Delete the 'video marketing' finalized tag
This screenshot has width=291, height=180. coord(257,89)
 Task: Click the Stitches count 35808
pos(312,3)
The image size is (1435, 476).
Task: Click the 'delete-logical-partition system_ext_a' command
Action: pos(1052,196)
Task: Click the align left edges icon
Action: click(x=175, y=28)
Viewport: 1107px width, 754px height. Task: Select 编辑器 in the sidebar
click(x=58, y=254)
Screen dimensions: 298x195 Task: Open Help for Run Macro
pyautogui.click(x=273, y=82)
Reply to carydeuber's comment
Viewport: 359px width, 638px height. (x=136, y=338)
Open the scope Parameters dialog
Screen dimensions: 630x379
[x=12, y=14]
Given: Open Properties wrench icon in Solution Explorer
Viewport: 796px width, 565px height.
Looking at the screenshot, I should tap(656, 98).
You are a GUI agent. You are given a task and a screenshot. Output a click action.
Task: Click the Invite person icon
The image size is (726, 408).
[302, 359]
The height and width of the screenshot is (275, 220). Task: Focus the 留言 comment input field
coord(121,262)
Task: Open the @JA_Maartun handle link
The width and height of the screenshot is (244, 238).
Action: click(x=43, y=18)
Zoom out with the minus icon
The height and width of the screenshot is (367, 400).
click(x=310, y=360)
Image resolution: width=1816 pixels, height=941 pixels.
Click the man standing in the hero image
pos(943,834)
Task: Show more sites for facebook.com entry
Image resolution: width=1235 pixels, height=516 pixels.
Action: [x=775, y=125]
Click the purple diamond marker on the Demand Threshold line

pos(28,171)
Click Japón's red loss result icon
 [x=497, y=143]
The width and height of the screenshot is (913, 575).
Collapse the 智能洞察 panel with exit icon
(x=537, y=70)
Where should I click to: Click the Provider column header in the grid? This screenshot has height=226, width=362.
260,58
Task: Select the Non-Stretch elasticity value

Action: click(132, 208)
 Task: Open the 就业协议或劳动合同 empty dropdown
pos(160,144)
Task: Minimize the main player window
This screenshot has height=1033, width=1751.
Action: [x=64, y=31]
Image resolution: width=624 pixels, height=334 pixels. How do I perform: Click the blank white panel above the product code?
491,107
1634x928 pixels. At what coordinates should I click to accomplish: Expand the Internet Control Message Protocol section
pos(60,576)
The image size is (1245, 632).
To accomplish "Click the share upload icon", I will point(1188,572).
***
(题目要求):
把上方所有条目逐字重抄一遍，一字不改。

(输出):
Delete the 'video marketing' finalized tag
This screenshot has width=291, height=180. coord(257,89)
 Task: Click the Stitches count 35808
pos(312,3)
The image size is (1435, 476).
Task: Click the 'delete-logical-partition system_ext_a' command
Action: pos(1052,196)
Task: Click the align left edges icon
Action: click(x=175, y=28)
Viewport: 1107px width, 754px height. Task: Select 编辑器 in the sidebar
click(x=58, y=254)
Screen dimensions: 298x195 Task: Open Help for Run Macro
pyautogui.click(x=273, y=82)
Reply to carydeuber's comment
Viewport: 359px width, 638px height. (x=136, y=338)
Open the scope Parameters dialog
Screen dimensions: 630x379
[x=12, y=14]
Given: Open Properties wrench icon in Solution Explorer
Viewport: 796px width, 565px height.
Looking at the screenshot, I should tap(656, 98).
You are a GUI agent. You are given a task and a screenshot. Output a click action.
Task: Click the Invite person icon
The image size is (726, 408).
[302, 359]
The height and width of the screenshot is (275, 220). Task: Focus the 留言 comment input field
coord(121,262)
Task: Open the @JA_Maartun handle link
The width and height of the screenshot is (244, 238).
Action: click(x=43, y=18)
Zoom out with the minus icon
The height and width of the screenshot is (367, 400).
click(x=310, y=360)
Image resolution: width=1816 pixels, height=941 pixels.
Click the man standing in the hero image
pos(943,834)
Task: Show more sites for facebook.com entry
Image resolution: width=1235 pixels, height=516 pixels.
Action: [x=775, y=125]
Click the purple diamond marker on the Demand Threshold line

pos(28,171)
Click Japón's red loss result icon
 [x=497, y=143]
The width and height of the screenshot is (913, 575).
Collapse the 智能洞察 panel with exit icon
(x=537, y=70)
Where should I click to: Click the Provider column header in the grid? This screenshot has height=226, width=362.
260,58
Task: Select the Non-Stretch elasticity value

Action: click(132, 208)
 Task: Open the 就业协议或劳动合同 empty dropdown
pos(160,144)
Task: Minimize the main player window
This screenshot has height=1033, width=1751.
Action: [x=64, y=31]
Image resolution: width=624 pixels, height=334 pixels. How do I perform: Click the blank white panel above the product code?
491,107
1634x928 pixels. At what coordinates should I click to accomplish: Expand the Internet Control Message Protocol section
pos(60,576)
The image size is (1245, 632).
To accomplish "Click the share upload icon", I will point(1188,572).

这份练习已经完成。